Enhanced Sales Forecasting Using XGBoost and Feature Engineering: A Comparative Evaluation
Abstract
Sales forecasting is essential for planning supply chains, setting prices, and making business decisions. However, traditional forecasting methods often miss nonlinear trends and complex influences in changing markets. This study examines a more effective sales forecasting method that uses extreme gradient boosting (XGBoost) and detailed feature engineering.
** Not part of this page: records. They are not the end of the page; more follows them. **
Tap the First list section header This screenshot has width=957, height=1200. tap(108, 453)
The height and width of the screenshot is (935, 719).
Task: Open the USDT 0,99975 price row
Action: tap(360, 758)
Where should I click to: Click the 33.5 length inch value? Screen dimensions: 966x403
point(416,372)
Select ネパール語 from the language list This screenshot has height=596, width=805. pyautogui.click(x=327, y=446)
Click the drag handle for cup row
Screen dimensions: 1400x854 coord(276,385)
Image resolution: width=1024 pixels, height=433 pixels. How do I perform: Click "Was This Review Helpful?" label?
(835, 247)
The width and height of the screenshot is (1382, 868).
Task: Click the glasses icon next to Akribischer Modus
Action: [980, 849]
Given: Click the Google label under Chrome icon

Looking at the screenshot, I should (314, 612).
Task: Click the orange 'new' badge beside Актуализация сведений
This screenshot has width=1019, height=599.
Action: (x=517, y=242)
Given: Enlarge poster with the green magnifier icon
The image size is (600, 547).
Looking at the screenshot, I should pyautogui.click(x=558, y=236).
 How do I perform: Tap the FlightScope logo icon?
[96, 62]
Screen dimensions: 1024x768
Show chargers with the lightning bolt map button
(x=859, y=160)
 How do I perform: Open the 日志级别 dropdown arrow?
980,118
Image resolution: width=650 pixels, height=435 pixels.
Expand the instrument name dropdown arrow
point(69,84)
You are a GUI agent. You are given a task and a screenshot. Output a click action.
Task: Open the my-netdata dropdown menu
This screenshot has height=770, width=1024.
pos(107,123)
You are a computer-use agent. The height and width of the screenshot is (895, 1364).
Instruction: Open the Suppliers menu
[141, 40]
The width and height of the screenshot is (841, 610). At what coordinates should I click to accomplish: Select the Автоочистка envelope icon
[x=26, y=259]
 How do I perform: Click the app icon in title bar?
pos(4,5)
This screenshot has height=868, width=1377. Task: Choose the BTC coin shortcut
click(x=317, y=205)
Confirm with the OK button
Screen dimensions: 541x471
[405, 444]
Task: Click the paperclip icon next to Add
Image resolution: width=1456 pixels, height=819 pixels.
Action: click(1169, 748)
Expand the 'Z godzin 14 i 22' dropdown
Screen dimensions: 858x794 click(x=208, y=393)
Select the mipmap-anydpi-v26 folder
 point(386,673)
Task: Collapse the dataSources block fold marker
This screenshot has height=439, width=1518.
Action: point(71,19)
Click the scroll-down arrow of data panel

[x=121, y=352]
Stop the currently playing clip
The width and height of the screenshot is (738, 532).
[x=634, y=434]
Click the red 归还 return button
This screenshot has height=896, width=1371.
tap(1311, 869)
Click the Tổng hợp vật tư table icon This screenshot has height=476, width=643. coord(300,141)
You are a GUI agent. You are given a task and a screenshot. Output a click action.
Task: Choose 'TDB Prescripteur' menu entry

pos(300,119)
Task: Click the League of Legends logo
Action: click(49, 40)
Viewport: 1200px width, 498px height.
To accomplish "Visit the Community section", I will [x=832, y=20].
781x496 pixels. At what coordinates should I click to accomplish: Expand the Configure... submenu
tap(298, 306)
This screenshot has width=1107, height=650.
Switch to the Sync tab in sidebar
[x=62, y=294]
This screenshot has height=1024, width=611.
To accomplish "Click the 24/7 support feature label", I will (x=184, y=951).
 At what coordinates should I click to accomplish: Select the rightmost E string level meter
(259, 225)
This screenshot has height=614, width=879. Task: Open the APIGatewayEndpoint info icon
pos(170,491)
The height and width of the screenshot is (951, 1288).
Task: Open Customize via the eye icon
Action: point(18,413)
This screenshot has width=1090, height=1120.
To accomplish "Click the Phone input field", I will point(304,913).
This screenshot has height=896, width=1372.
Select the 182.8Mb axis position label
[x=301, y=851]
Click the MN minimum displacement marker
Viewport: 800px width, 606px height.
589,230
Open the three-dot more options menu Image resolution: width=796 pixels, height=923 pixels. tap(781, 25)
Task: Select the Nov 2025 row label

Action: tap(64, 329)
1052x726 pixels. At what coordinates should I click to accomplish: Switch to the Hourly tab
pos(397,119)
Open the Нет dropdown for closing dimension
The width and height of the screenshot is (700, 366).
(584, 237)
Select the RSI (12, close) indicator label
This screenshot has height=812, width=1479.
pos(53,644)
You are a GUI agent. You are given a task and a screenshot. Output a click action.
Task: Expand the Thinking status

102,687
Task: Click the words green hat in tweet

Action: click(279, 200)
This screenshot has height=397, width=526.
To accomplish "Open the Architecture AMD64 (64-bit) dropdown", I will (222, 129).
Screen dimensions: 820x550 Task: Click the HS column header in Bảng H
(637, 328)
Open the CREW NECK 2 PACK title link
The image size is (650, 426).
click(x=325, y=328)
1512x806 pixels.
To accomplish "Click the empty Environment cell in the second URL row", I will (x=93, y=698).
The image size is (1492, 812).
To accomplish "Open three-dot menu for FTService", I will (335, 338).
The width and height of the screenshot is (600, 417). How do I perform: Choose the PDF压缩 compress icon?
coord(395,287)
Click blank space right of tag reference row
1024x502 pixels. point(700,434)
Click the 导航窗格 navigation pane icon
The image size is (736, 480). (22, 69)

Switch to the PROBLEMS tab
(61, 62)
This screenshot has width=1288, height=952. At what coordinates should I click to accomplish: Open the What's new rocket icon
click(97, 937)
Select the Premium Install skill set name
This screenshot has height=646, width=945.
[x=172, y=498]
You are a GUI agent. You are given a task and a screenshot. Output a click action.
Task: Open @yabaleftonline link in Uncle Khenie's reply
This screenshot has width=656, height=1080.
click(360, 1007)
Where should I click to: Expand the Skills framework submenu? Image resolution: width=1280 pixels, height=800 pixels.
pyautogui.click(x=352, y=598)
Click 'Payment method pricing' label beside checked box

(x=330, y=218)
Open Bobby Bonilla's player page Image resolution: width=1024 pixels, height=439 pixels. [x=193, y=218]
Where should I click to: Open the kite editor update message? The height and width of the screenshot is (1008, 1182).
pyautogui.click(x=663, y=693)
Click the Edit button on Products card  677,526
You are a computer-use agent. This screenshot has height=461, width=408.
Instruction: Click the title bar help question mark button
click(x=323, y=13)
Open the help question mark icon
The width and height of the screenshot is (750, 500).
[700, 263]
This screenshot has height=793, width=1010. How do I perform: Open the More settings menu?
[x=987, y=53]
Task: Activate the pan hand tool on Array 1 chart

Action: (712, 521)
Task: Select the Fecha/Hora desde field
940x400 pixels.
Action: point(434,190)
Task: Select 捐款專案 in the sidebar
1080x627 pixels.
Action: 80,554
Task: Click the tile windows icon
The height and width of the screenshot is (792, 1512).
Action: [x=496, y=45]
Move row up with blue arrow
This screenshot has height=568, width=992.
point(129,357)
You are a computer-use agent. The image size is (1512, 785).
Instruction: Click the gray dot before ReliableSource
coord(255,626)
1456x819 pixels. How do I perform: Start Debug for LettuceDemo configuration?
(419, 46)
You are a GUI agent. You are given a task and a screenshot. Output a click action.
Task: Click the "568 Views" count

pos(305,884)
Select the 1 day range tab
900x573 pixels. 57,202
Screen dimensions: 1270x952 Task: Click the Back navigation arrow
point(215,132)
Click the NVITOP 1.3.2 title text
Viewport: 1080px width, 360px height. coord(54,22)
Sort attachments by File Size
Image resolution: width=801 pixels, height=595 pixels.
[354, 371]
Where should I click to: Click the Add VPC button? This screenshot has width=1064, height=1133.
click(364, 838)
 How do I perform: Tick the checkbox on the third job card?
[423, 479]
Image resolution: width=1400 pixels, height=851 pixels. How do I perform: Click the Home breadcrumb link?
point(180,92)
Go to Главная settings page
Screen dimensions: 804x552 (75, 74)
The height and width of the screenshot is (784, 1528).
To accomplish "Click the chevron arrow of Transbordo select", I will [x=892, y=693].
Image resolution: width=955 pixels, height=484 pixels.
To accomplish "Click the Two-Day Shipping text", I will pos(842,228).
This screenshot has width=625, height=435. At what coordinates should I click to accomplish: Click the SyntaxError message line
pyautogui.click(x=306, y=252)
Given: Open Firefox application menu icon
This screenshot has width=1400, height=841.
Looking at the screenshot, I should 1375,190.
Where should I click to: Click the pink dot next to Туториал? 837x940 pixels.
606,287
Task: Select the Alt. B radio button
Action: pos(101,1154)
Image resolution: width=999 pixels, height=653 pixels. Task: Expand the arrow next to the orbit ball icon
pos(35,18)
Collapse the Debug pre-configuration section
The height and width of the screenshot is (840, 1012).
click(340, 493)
We added features such as day, week, month, seasonal trends, lag variables, rolling-window features, promotional indicators, and holiday effects to improve the prediction model. We tested the proposed approach against several standard models ARIMA, linear regression, and random forests using performance measures such as RMSE, MAE, and MAPE. The results show that the XGBoost model outperforms all baseline models, achieving average error reductions of 15–22% and greater stability across different product categories. The evaluation shows that using XGBoost with organized feature engineering greatly improves forecasting accuracy, providing a flexible analytics solution for retail and business planning. The findings encourage the use of forecasting systems driven by machine learning to increase efficiency and help with strategic decisions. Sales forecasting is vital for managing inventories, increasing customer satisfaction, and guiding important business decisions. This study examines how to use structured retail data to predict sales with machine learning. We compare the effectiveness of a basic random regressor with XGBoost, a specialized feature-engineered gradient boosting method. The experimental results indicate that XGBoost performs better than the basic model when supplemented with customized time-related and categorical data. The proposed method effectively addresses real-world sales prediction challenges, as shown by its reduced root mean squared error (RMSE) of 945.18 and an R² score of 0.81.